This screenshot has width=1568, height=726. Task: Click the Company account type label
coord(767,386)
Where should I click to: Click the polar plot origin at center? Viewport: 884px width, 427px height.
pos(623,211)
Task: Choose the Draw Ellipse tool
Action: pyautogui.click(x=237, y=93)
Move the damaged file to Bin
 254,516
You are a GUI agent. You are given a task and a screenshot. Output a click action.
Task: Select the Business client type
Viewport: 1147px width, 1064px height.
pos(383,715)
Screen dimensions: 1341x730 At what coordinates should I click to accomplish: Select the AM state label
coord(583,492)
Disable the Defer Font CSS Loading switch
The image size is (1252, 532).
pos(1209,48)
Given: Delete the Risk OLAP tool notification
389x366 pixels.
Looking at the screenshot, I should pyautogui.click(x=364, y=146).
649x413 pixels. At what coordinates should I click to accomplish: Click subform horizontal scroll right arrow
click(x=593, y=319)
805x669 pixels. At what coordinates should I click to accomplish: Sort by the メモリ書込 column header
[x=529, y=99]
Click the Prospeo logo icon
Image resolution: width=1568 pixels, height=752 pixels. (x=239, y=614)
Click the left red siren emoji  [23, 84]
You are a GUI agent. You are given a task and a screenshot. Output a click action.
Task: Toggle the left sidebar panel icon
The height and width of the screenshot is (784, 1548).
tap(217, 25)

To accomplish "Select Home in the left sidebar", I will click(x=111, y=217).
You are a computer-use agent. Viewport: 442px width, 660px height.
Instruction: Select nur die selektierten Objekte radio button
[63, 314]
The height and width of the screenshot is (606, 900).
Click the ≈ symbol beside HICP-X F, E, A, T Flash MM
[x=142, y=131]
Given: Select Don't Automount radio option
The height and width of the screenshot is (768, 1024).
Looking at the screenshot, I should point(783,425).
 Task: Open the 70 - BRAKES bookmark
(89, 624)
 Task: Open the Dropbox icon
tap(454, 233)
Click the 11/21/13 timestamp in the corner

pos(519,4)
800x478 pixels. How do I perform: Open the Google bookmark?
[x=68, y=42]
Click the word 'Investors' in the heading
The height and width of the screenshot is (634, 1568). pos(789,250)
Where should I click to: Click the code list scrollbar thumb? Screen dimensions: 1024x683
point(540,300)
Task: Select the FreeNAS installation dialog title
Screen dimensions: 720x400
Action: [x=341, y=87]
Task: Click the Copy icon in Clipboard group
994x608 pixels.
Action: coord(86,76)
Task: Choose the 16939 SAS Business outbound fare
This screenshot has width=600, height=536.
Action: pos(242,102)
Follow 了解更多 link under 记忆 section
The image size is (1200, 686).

▶ _Task prompt_
Swap "Viewport" for "Display" everywhere in the listing above, and write out all of its lines again with nothing else changed.

▶ _Solution for this problem_
This screenshot has width=1568, height=726. Task: Click the Company account type label
coord(767,386)
Where should I click to: Click the polar plot origin at center? Display: 884px width, 427px height.
pos(623,211)
Task: Choose the Draw Ellipse tool
Action: pyautogui.click(x=237, y=93)
Move the damaged file to Bin
 254,516
You are a GUI agent. You are given a task and a screenshot. Output a click action.
Task: Select the Business client type
Display: 1147px width, 1064px height.
pos(383,715)
Screen dimensions: 1341x730 At what coordinates should I click to accomplish: Select the AM state label
coord(583,492)
Disable the Defer Font CSS Loading switch
The image size is (1252, 532).
pos(1209,48)
Given: Delete the Risk OLAP tool notification
389x366 pixels.
Looking at the screenshot, I should pyautogui.click(x=364, y=146).
649x413 pixels. At what coordinates should I click to accomplish: Click subform horizontal scroll right arrow
click(x=593, y=319)
805x669 pixels. At what coordinates should I click to accomplish: Sort by the メモリ書込 column header
[x=529, y=99]
Click the Prospeo logo icon
Image resolution: width=1568 pixels, height=752 pixels. (x=239, y=614)
Click the left red siren emoji  [23, 84]
You are a GUI agent. You are given a task and a screenshot. Output a click action.
Task: Toggle the left sidebar panel icon
The height and width of the screenshot is (784, 1548).
tap(217, 25)

To accomplish "Select Home in the left sidebar", I will click(x=111, y=217).
You are a computer-use agent. Display: 442px width, 660px height.
Instruction: Select nur die selektierten Objekte radio button
[63, 314]
The height and width of the screenshot is (606, 900).
Click the ≈ symbol beside HICP-X F, E, A, T Flash MM
[x=142, y=131]
Given: Select Don't Automount radio option
The height and width of the screenshot is (768, 1024).
Looking at the screenshot, I should point(783,425).
 Task: Open the 70 - BRAKES bookmark
(89, 624)
 Task: Open the Dropbox icon
tap(454, 233)
Click the 11/21/13 timestamp in the corner

pos(519,4)
800x478 pixels. How do I perform: Open the Google bookmark?
[x=68, y=42]
Click the word 'Investors' in the heading
The height and width of the screenshot is (634, 1568). pos(789,250)
Where should I click to: Click the code list scrollbar thumb? Screen dimensions: 1024x683
point(540,300)
Task: Select the FreeNAS installation dialog title
Screen dimensions: 720x400
Action: [x=341, y=87]
Task: Click the Copy icon in Clipboard group
994x608 pixels.
Action: coord(86,76)
Task: Choose the 16939 SAS Business outbound fare
This screenshot has width=600, height=536.
Action: pos(242,102)
Follow 了解更多 link under 记忆 section
The image size is (1200, 686).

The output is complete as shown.